Tim Low- author of Where Song Began
Tell us about your latest book – what inspired you to write it?
Australia turns out to have been the most important place on earth for birds, the source of all the world’s songbirds and parrots and many pigeons. All the songsters in an English country garden have Australian ancestors. Dodos had Australian ancestors. The bird-human interactions in Australia are spectacular: the world’s most dangerous birds (cassowaries) wandering through gardens in north Queensland, magpies stabbing eyes, muttonbirding, etc. Australians know they have unique marsupials but the story of the birds has not been properly told.
What do you hope readers will take from your book?
People are losing contact with nature and I am motivated as a writer to try to reverse that, in the hope that Australians will think ecologically, treat nature better and learn to live sustainably. Much of what is special about our birds – intelligence, aggression, sophistication – is evident in any back yard, and my wish is that everyone acknowledge the birds as part of their local community, because life is richer when you do.
Do you use your own experiences when writing?
I draw on the research of many others, but animate that by bringing in birds I have seen doing what the research says they do, including albatrosses I watched from a ship bound for Antarctica, cassowaries stalking through suburbia, and an ostrich that chased me in Swaziland. Some of my conclusions came from my own observations so these were pivotal to the book, which presents a new framework for understanding Australian birds.
Which author/s or book/s have had the biggest influence on your work?
American nature writer Aldo Leopold showed that a tiny weed, pondered deeply and written about with beauty, can be a powerful topic. The word-perfect prose of J.M. Coetzee motivates me to pursue liquid clarity in every paragraph, though I am no match for him. I greatly enjoy Jane Austin, and feel encouraged by her continued popularity to believe that you needn’t imitate the bluntness of a news bulletin to be relevant in today’s media-ruled times.
Do you have a message for aspiring writers?
Good writing is good thinking, so give yourself more than enough time to think it all through, to get to the story behind the story.

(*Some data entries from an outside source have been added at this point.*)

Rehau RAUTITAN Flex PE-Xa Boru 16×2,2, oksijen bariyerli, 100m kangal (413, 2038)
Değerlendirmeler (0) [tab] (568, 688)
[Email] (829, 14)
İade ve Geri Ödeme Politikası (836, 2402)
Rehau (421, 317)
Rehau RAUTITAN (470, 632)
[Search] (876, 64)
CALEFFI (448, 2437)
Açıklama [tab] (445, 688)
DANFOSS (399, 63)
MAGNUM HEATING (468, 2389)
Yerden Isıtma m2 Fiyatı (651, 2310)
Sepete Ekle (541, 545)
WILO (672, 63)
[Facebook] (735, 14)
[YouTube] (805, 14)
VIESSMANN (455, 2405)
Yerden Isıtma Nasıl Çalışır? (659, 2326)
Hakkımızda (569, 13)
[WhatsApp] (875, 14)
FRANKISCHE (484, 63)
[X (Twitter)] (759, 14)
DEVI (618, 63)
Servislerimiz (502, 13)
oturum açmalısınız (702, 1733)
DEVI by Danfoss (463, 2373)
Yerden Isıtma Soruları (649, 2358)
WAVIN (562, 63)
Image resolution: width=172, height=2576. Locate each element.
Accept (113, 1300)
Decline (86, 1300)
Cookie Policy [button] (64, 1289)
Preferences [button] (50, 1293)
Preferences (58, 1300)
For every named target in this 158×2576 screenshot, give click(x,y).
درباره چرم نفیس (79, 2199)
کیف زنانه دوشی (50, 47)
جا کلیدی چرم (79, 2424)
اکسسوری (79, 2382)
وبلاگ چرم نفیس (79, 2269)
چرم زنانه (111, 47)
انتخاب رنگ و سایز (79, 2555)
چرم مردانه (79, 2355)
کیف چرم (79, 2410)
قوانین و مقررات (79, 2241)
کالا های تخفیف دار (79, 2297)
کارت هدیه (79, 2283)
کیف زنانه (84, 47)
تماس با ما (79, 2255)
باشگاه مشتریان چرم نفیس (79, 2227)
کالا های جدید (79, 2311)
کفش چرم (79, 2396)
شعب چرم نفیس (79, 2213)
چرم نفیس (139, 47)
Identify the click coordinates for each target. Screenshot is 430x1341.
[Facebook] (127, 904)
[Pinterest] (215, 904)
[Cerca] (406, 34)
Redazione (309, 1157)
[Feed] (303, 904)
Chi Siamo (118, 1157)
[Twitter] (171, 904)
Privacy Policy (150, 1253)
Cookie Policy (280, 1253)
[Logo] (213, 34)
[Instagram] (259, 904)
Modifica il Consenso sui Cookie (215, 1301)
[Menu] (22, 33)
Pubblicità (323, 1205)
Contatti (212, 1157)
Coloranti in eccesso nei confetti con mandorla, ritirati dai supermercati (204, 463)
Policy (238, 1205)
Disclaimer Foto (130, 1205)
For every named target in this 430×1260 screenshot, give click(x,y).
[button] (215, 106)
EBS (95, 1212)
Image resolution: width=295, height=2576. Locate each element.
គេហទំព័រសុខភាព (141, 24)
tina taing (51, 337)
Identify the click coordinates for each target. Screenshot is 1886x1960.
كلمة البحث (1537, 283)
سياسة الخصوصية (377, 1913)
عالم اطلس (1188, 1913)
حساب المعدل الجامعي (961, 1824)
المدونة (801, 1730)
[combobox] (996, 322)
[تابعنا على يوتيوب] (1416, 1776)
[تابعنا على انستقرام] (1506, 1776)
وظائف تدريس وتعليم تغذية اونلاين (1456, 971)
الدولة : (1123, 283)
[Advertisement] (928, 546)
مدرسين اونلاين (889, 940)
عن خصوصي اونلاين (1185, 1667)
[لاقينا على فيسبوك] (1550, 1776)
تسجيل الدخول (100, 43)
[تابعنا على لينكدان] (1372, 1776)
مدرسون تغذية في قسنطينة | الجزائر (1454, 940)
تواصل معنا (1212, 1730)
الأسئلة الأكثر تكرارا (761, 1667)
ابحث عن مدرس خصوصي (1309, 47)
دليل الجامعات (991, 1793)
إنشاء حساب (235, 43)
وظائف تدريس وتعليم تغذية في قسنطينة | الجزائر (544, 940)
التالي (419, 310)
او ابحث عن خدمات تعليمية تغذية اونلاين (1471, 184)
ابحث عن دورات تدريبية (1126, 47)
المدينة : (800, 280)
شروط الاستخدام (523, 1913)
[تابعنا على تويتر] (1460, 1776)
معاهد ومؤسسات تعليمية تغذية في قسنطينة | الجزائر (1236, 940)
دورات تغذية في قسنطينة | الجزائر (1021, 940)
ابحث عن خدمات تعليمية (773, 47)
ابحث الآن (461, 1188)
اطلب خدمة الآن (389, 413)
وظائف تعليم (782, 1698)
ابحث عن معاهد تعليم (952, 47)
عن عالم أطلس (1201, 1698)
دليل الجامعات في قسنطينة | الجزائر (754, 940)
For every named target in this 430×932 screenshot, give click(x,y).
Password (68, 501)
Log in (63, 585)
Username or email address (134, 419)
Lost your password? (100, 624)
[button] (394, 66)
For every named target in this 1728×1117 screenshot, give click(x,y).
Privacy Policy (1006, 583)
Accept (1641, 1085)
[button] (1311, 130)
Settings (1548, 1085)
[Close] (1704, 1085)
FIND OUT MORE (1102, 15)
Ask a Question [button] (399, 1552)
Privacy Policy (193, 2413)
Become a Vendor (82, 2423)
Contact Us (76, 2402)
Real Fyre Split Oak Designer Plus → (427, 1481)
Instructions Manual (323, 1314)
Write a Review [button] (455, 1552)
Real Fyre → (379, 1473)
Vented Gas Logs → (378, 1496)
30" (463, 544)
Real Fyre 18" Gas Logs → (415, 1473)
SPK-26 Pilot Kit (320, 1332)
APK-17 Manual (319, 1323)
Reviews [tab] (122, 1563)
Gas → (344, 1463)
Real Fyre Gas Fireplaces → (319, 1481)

Be critical of what you write. If you suspect a paragraph could be improved, don’t stop until it is. Every sentence is important.
How and where do you write?
I do much of my writing from a one-room stone cabin by a stream in a forest. As I grow older cities increasingly strike me as strange places with priorities I can’t accept as my own, so the cabin is somewhere I feel free to think about what matters. Time slows down and I have black-cockatoos and black snakes coming by to remind me of their priorities.
Do you have a lucky writing charm?
The charm of the natural world inspires me to write. I am lucky to have so much access to it.